In the 1990s, the four-time NBA championship ring holder lived out one of his wildest dreams by moonlighting on the microphone and releasing for albums — most notably the platinum-selling 1993 debut “Shaq Diesel.”

O’Neal has revealed that his hip-hop foray came as a result from his first appearance on Arsenio Hall’s late night talk show and led to a lucrative offer to sign a deal with the same music company that featured R. Kelly, A Tribe Called Qwest, Aaliyah and Boogie Down Productions.

“I was coming to the NBA, Arsenio Hall kept calling, ‘Hey, man, I want you to come on.’ But I didn’t want to just go buy a $10,000 suit and sit on the couch and brag and, ‘I’m going to do this, I’m going to do that.’ I wanted to do something different,” the Newark, N.J., native told Genius’ Between the Lines. “So he kept saying, ‘What do you want?’ I said, ‘I want to rap with my favorite rap group.’ At the time my favorite rap group was Fu-Schnickens. So we contact Fu-Schnickens, and they flew down.”

The Brooklyn-based Fu-Schnickens were composed of Chip Fu (Roderick Roachford), Moc Fu (Joe Jones) and Poc Fu (Lennox Maturine). The rapid rhyming rap trio enjoyed top 10 success with their debut single, the reggae-tinged “Ring The Alarm” in 1992 and its follow-up singles “La Schmoove” and “True Fu-Schnick.”

Chip-Fu was the person O’Neal credits with teaching him how to rap by coaching him on his delivery.

“We went up, we performed it,” he recalled. “Then the next day, my agent says, ‘Hey, I don’t know if you want to take this call, but Jive wants to offer you a record deal.’

After initially telling his representation he had no interest in doing a record deal, O’Neal had a quick change of heart after learning the offer of $10 million for three albums.

“I was like, ‘I’ll take it.’ And so that’s how I started doing my albums,” the former Los Angeles Lakers center confessed. “I never wanted to be a rapper, but I did want the opportunity to rap with all my favorite MCs, and just have fun and do the video with them, that’s what it’s all about for me.”

“Shaq Diesel” featured productions from Erick Sermon of EPMD, Def Jeff, Meech Wells, Ali Shaheed Muhammad and collaborations with the Fu-Schnickens as well as Phife Dawg of A Tribe Called Quest.

The first single from the opus, “(I Know I Got) Skillz,” peaked at No. 35 on the Billboard Hot 100 chart and was certified gold. Years later, the track appeared in the 2008 stoner comedy “Pineapple Express.”

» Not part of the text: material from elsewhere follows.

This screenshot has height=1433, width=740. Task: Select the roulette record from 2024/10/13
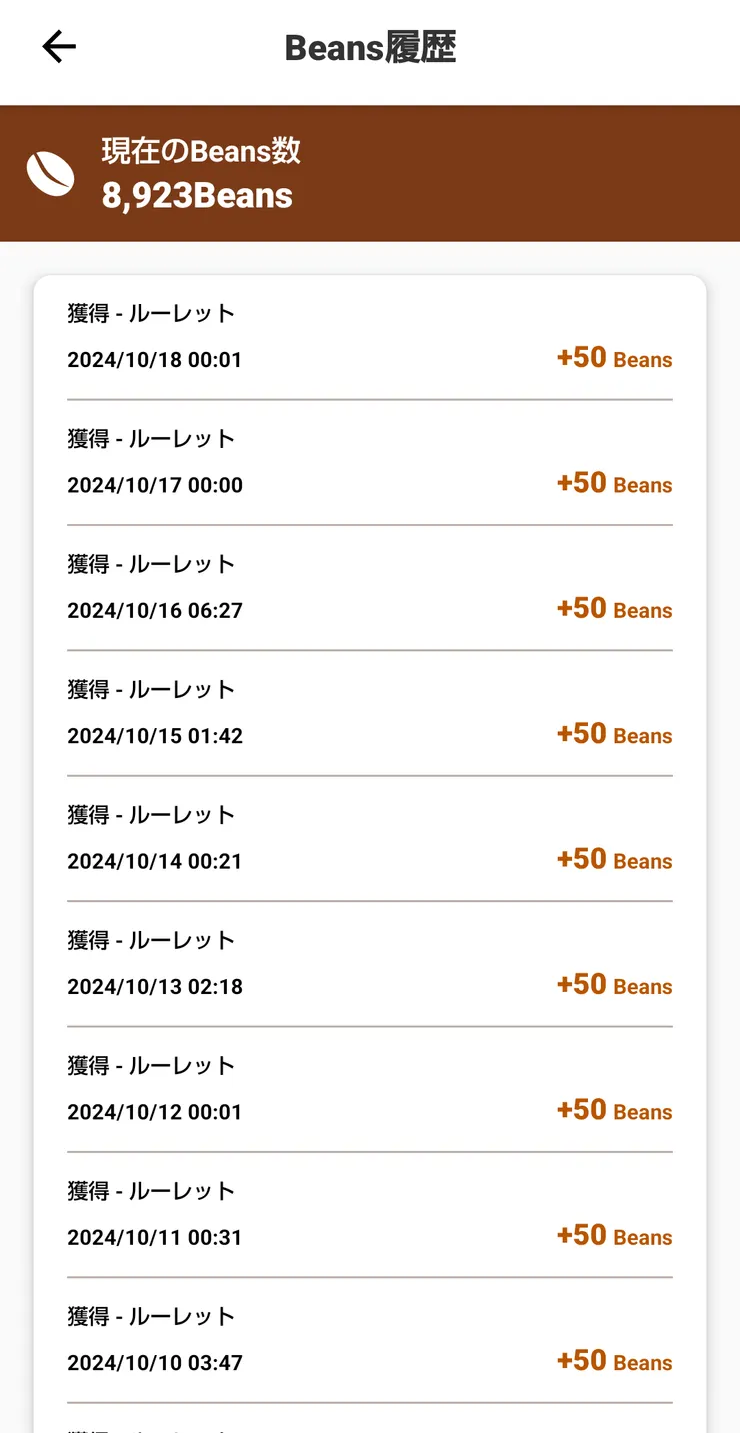(370, 963)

In 1993, O’Neal also appeared on “What’s Up Doc? (Can We Rock),” the Fu-Schnickens’ first single from their second studio album, “Nervous Breakdown.”

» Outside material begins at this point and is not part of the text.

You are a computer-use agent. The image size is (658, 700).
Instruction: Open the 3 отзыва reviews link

The burgeoning rap sensation’s follow-up set, “Shaq Fu: Da Return,” was released in 1994 and featured production from RZA, Warren G and Erick Sermon as well as collaborations with Method Man, Redman, Keith Murray, and more.

In 1996, the 7-foot-1 gold medal-winning Olympic athlete released his third album, “You Can’t Stop the Reign,” featuring hip hop royalty.

With productions by DJ Quik, Poke and Tone, Rodney “Darkchild” Jerkins, Mobb Deep and Easy Mo Bee, the 19-track album featured appearances from Rakim, Jay-Z, and The Notorious B.I.G., Bobby Brown, Ralph Tresvant, Lord Tariq and Peter Gunz.

In 1998 came the fourth and final hip-hop album from O’Neal in the form of the Interscope-released “Respect,” which sold a little over 100,000 copies.

By that time, Jive Records was a hit-making independent music powerhouse with pop music superstars Britney Spears, NSYNC and the Backstreet Boys on its roster.